3. De maatschap en de vennootschap onder firma
De maatschap is een obligatoire, wederkerige overeenkomst tot samenwerking van twee of
meer personen. De maatschap is gericht op het door middel van samenwerking behalen van
vermogensrechtelijk voordeel dat aan de vennoten ten goede komt. De maatschap heeft
dus, evenals de bv en de nv, een winstverdelingsdoel. Bij een maatschap wil men
samenwerken voor gemeenschappelijke rekening tot een gemeenschappelijk doel. Iedere
vennoot moet iets inbrengen, wat vervolgens verdeeld kan worden. Dit kan bijvoorbeeld een
gebouw of arbeid zijn. Zie voor de maatschap boek 7a BW.
Als een maatschap onder gemeenschappelijke naam (onder een firmanaam, dus als een
eenheid) een onderneming of een bedrijf uitoefent noemen we de maatschap een
vennootschap onder firma (vof). Het aansprakelijkheidsregime bij een vof is minder streng.
Over het samenwerkingsvereiste in de maatschap en de vof het volgende: de vennoten
dienen op voet van gelijkheid samen te werken. Zo mag een vennoot niet in een positie van
ondergeschiktheid verkeren ten opzichte van een andere vennoot want dan zou veeleer op
het bestaan van een arbeidsovereenkomst wijzen. Het samenwerkingsvereiste onderstelt
een duurzame relatie. Men zegt dan ook wel dat het ituitu personae (omwille van de
persoon; hoogstpersoonlijk) wordt aangegaan. Een vennootschapsovereenkomst sluit men
niet met een willekeurig iemand af. Men noemt om deze reden de maatschap en de vof wel
personenassociaties.
Maatschappen kunnen gebruikt worden voor de gezamenlijke uitoefening van een beroep.
Een voorbeeld hiervan is de familie Moskowicz. De inbreng bestaat in zo’n geval vooral uit
arbeidskracht en is niet beperkt tot geld zoals bij een bv het geval is.
De verschillen tussen de maatschap en de vof komen in het bijzonder tot uiting op twee
punten:
a. bij de vof ontleent iedere vennoot aan de wet (art. 17 lid 1 K)
vertegenwoordigingsbevoegdheid. Dit betekent dat ieder van de vennoten in beginsel
,bevoegd is namens de vof te handelen. Het is mogelijk in de vennootschapsovereenkomst
de vertegenwoordigingsbevoegdheid te beperken, bijvoorbeeld: hij mag slechts transacties
tot een bepaald bedrag aangaan. Bij een maatschap daarentegen mag een vennoot in
beginsel slechts namens de andere vennoten optreden indien deze hem daartoe een
volmacht hebben gegeven (art. 7a:1679 BW). De reden voor dit verschil is dat de wetgever
de maatschap als een meer intern gerichte samenwerkingsvorm beschouwt die minder
gericht is op het afsluiten van profijtelijke transacties met derden. Daarom zou er bij de
maatschap minder behoefte zijn aan een vertegenwoordigingsbevoegdheid van rechtswege.

* [Opdracht]: Schrijf de tekst hierboven over de maatschap en de vennootschap onder firma verder, te beginnen na de laatste zin.

* [Gegevensoverzicht]:
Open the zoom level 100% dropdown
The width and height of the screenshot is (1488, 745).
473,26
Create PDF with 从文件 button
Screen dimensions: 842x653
---
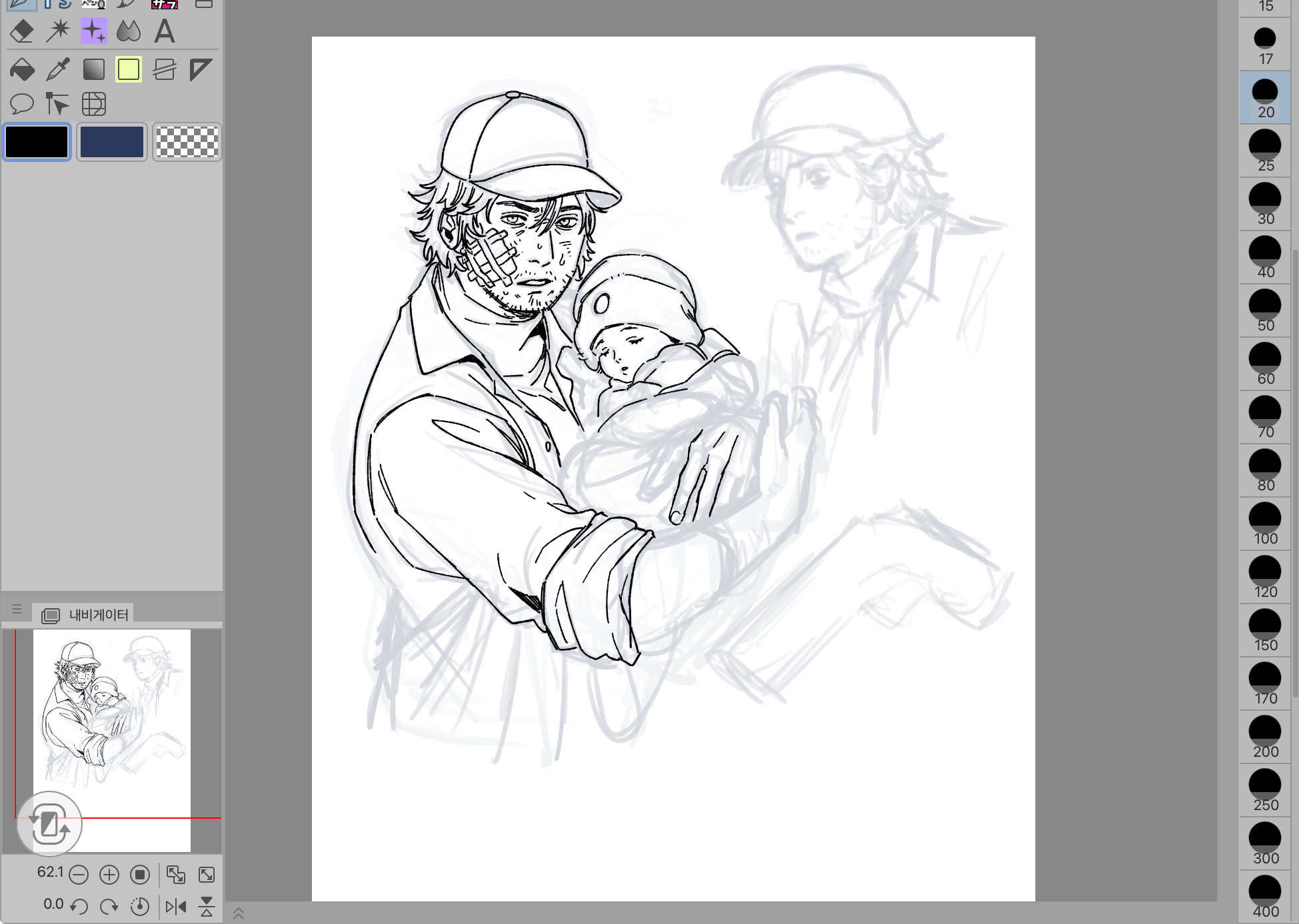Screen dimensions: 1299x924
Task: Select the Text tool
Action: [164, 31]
...
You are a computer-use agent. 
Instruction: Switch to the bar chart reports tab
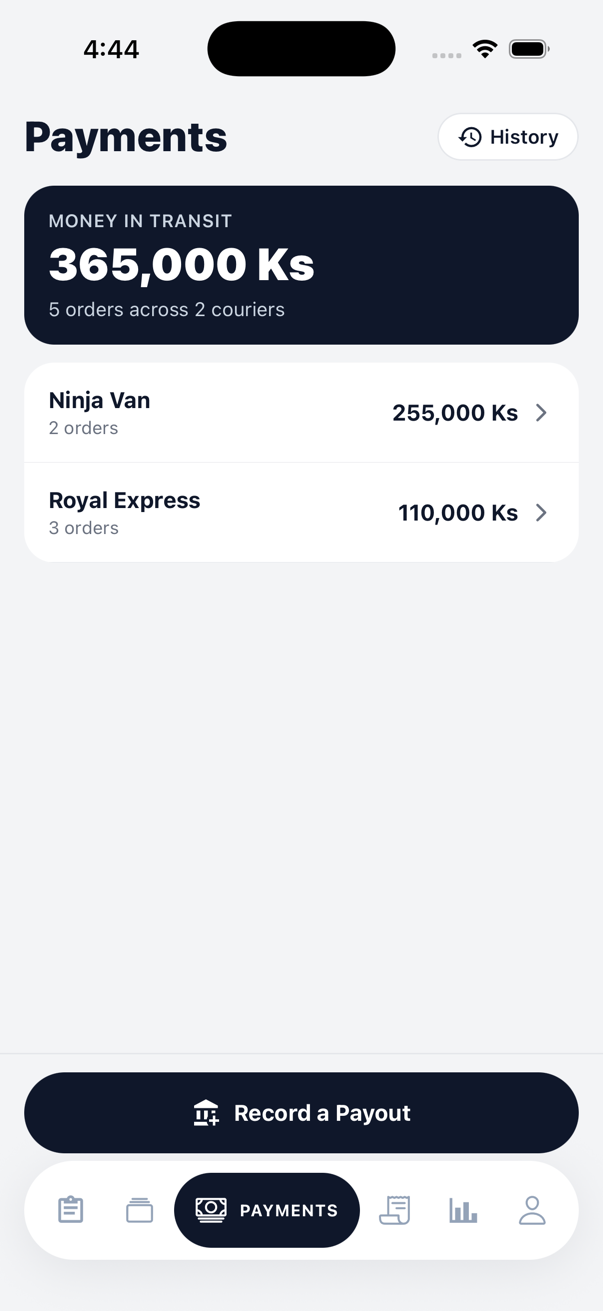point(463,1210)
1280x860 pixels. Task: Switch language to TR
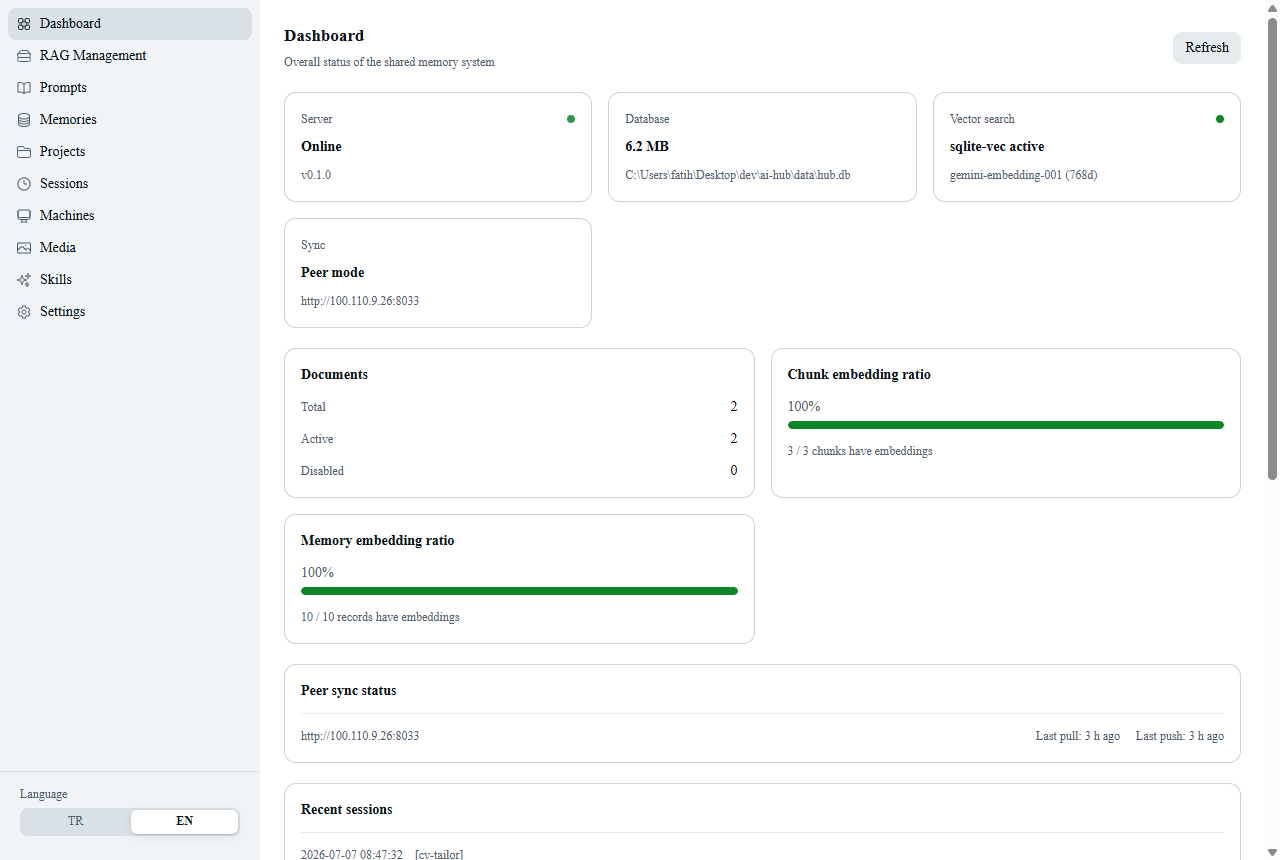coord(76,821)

* [Uitwerking]:
b. voor schulden van de vof zijn alle vennoten hoofdelijk verbonden (18 K). Het
aansprakelijkheidsregime voor de maatschap is in vergelijking met de vof minder streng: art.
7a:1679 en 1680 BW bepalen dat de vennoten van een maatschap in beginsel slechts voor
gelijke delen verbonden zijn voor vennootschapsschulden. Zie ook art. 29 K.
Voor het functioneren van de maatschap en de vof is -naast de relevante wettelijke bepalen-
vooral het contract van belang. De betrekkingen tussen de vennoten worden geregeerd door
de overeenkomst van vennootschap die zij hebben afgesloten.
4. Verschillen tussen nv/bv enerzijds en de maatschap en de vof anderzijds
We wijzen op een paar verschillen tussen nv en bv enerzijds en de maatschap en de vof
anderzijds. Bij een nv en een bv zijn de aandeelhouders in beginsel niet aansprakelijk voor
hetgeen in naam van de nv of de bv is verricht. Wij hebben gezien dat voor de vennoten van
een maatschap en een vof strengere aansprakelijkheidsregel gelden.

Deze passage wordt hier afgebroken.